■ **PROBLEM TO WORK ON**: Your answer must be an exact transcription of every entry.

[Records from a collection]
===============
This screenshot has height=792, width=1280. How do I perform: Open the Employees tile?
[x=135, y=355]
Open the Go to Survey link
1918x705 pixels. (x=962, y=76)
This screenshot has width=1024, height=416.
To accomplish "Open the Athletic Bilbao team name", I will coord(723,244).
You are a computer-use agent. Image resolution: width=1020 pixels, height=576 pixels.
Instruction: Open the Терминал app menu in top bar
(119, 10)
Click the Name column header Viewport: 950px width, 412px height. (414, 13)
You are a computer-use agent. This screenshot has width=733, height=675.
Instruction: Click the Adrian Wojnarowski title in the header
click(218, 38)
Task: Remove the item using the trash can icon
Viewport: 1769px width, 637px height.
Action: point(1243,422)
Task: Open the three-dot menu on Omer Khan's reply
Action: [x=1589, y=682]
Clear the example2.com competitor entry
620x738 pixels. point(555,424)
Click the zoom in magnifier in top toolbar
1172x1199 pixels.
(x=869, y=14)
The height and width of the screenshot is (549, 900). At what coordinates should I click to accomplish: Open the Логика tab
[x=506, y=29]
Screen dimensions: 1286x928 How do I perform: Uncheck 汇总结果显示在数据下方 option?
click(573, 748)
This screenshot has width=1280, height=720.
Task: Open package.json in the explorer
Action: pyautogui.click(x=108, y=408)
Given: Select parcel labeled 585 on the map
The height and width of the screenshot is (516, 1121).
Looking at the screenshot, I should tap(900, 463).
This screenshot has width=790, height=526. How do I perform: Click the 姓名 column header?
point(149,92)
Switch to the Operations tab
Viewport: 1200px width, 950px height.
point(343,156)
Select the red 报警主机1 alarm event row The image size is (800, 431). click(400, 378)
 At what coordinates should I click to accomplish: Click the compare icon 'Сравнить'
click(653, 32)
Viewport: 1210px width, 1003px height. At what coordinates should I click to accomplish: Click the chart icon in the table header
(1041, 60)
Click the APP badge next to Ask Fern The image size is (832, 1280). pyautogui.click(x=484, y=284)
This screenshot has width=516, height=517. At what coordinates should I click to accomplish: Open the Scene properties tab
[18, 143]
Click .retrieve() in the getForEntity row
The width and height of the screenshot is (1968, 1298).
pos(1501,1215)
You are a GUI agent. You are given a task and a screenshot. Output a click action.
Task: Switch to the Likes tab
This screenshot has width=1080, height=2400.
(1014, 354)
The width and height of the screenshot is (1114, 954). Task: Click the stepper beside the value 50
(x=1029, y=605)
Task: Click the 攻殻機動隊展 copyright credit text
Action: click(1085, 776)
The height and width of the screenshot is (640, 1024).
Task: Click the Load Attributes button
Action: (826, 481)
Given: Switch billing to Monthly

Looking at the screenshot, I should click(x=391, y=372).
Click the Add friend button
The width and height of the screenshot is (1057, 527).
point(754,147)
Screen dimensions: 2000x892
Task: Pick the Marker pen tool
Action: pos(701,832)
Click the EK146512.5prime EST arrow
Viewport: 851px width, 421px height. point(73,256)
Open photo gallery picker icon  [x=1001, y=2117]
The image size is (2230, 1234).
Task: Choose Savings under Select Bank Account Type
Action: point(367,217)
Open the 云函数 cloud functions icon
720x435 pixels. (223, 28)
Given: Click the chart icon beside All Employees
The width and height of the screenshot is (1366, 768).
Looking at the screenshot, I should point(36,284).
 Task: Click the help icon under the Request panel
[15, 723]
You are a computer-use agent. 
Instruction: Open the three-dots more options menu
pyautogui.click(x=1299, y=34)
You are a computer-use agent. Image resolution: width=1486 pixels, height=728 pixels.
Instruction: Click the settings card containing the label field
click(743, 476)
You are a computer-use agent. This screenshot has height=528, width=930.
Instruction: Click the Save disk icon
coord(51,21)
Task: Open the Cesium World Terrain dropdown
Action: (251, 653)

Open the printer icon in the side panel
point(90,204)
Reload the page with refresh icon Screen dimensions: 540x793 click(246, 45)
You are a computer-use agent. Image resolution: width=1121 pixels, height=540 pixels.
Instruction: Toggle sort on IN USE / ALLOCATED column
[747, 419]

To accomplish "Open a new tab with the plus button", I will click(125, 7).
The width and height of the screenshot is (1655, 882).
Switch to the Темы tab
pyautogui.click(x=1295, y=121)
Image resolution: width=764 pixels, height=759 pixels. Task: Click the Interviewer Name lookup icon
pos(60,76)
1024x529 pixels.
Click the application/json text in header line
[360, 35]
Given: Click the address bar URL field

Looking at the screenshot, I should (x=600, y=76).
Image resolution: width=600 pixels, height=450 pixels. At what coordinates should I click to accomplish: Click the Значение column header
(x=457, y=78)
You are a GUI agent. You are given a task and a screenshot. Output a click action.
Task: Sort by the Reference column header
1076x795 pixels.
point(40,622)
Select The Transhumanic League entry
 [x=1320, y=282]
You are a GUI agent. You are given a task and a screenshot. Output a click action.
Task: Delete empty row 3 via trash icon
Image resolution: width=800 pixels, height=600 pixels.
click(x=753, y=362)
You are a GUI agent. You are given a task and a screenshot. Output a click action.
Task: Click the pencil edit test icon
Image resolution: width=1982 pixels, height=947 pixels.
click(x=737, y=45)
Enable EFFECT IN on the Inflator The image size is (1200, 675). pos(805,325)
===============
■ **TASK ANSWER**:
This screenshot has height=792, width=1280. How do I perform: Open the Employees tile?
[x=135, y=355]
Open the Go to Survey link
1918x705 pixels. (x=962, y=76)
This screenshot has width=1024, height=416.
To accomplish "Open the Athletic Bilbao team name", I will coord(723,244).
You are a computer-use agent. Image resolution: width=1020 pixels, height=576 pixels.
Instruction: Open the Терминал app menu in top bar
(119, 10)
Click the Name column header Viewport: 950px width, 412px height. (414, 13)
You are a computer-use agent. This screenshot has width=733, height=675.
Instruction: Click the Adrian Wojnarowski title in the header
click(218, 38)
Task: Remove the item using the trash can icon
Viewport: 1769px width, 637px height.
Action: point(1243,422)
Task: Open the three-dot menu on Omer Khan's reply
Action: [x=1589, y=682]
Clear the example2.com competitor entry
620x738 pixels. point(555,424)
Click the zoom in magnifier in top toolbar
1172x1199 pixels.
(x=869, y=14)
The height and width of the screenshot is (549, 900). At what coordinates should I click to accomplish: Open the Логика tab
[x=506, y=29]
Screen dimensions: 1286x928 How do I perform: Uncheck 汇总结果显示在数据下方 option?
click(573, 748)
This screenshot has width=1280, height=720.
Task: Open package.json in the explorer
Action: pyautogui.click(x=108, y=408)
Given: Select parcel labeled 585 on the map
The height and width of the screenshot is (516, 1121).
Looking at the screenshot, I should tap(900, 463).
This screenshot has width=790, height=526. How do I perform: Click the 姓名 column header?
point(149,92)
Switch to the Operations tab
Viewport: 1200px width, 950px height.
point(343,156)
Select the red 报警主机1 alarm event row The image size is (800, 431). click(400, 378)
 At what coordinates should I click to accomplish: Click the compare icon 'Сравнить'
click(653, 32)
Viewport: 1210px width, 1003px height. At what coordinates should I click to accomplish: Click the chart icon in the table header
(1041, 60)
Click the APP badge next to Ask Fern The image size is (832, 1280). pyautogui.click(x=484, y=284)
This screenshot has width=516, height=517. At what coordinates should I click to accomplish: Open the Scene properties tab
[18, 143]
Click .retrieve() in the getForEntity row
The width and height of the screenshot is (1968, 1298).
pos(1501,1215)
You are a GUI agent. You are given a task and a screenshot. Output a click action.
Task: Switch to the Likes tab
This screenshot has width=1080, height=2400.
(1014, 354)
The width and height of the screenshot is (1114, 954). Task: Click the stepper beside the value 50
(x=1029, y=605)
Task: Click the 攻殻機動隊展 copyright credit text
Action: click(1085, 776)
The height and width of the screenshot is (640, 1024).
Task: Click the Load Attributes button
Action: (826, 481)
Given: Switch billing to Monthly

Looking at the screenshot, I should click(x=391, y=372).
Click the Add friend button
The width and height of the screenshot is (1057, 527).
point(754,147)
Screen dimensions: 2000x892
Task: Pick the Marker pen tool
Action: pos(701,832)
Click the EK146512.5prime EST arrow
Viewport: 851px width, 421px height. point(73,256)
Open photo gallery picker icon  [x=1001, y=2117]
The image size is (2230, 1234).
Task: Choose Savings under Select Bank Account Type
Action: point(367,217)
Open the 云函数 cloud functions icon
720x435 pixels. (223, 28)
Given: Click the chart icon beside All Employees
The width and height of the screenshot is (1366, 768).
Looking at the screenshot, I should point(36,284).
 Task: Click the help icon under the Request panel
[15, 723]
You are a computer-use agent. 
Instruction: Open the three-dots more options menu
pyautogui.click(x=1299, y=34)
You are a computer-use agent. Image resolution: width=1486 pixels, height=728 pixels.
Instruction: Click the settings card containing the label field
click(743, 476)
You are a computer-use agent. This screenshot has height=528, width=930.
Instruction: Click the Save disk icon
coord(51,21)
Task: Open the Cesium World Terrain dropdown
Action: (251, 653)

Open the printer icon in the side panel
point(90,204)
Reload the page with refresh icon Screen dimensions: 540x793 click(246, 45)
You are a computer-use agent. Image resolution: width=1121 pixels, height=540 pixels.
Instruction: Toggle sort on IN USE / ALLOCATED column
[747, 419]

To accomplish "Open a new tab with the plus button", I will click(125, 7).
The width and height of the screenshot is (1655, 882).
Switch to the Темы tab
pyautogui.click(x=1295, y=121)
Image resolution: width=764 pixels, height=759 pixels. Task: Click the Interviewer Name lookup icon
pos(60,76)
1024x529 pixels.
Click the application/json text in header line
[360, 35]
Given: Click the address bar URL field

Looking at the screenshot, I should (x=600, y=76).
Image resolution: width=600 pixels, height=450 pixels. At what coordinates should I click to accomplish: Click the Значение column header
(x=457, y=78)
You are a GUI agent. You are given a task and a screenshot. Output a click action.
Task: Sort by the Reference column header
1076x795 pixels.
point(40,622)
Select The Transhumanic League entry
 [x=1320, y=282]
You are a GUI agent. You are given a task and a screenshot. Output a click action.
Task: Delete empty row 3 via trash icon
Image resolution: width=800 pixels, height=600 pixels.
click(x=753, y=362)
You are a GUI agent. You are given a task and a screenshot. Output a click action.
Task: Click the pencil edit test icon
Image resolution: width=1982 pixels, height=947 pixels.
click(x=737, y=45)
Enable EFFECT IN on the Inflator The image size is (1200, 675). pos(805,325)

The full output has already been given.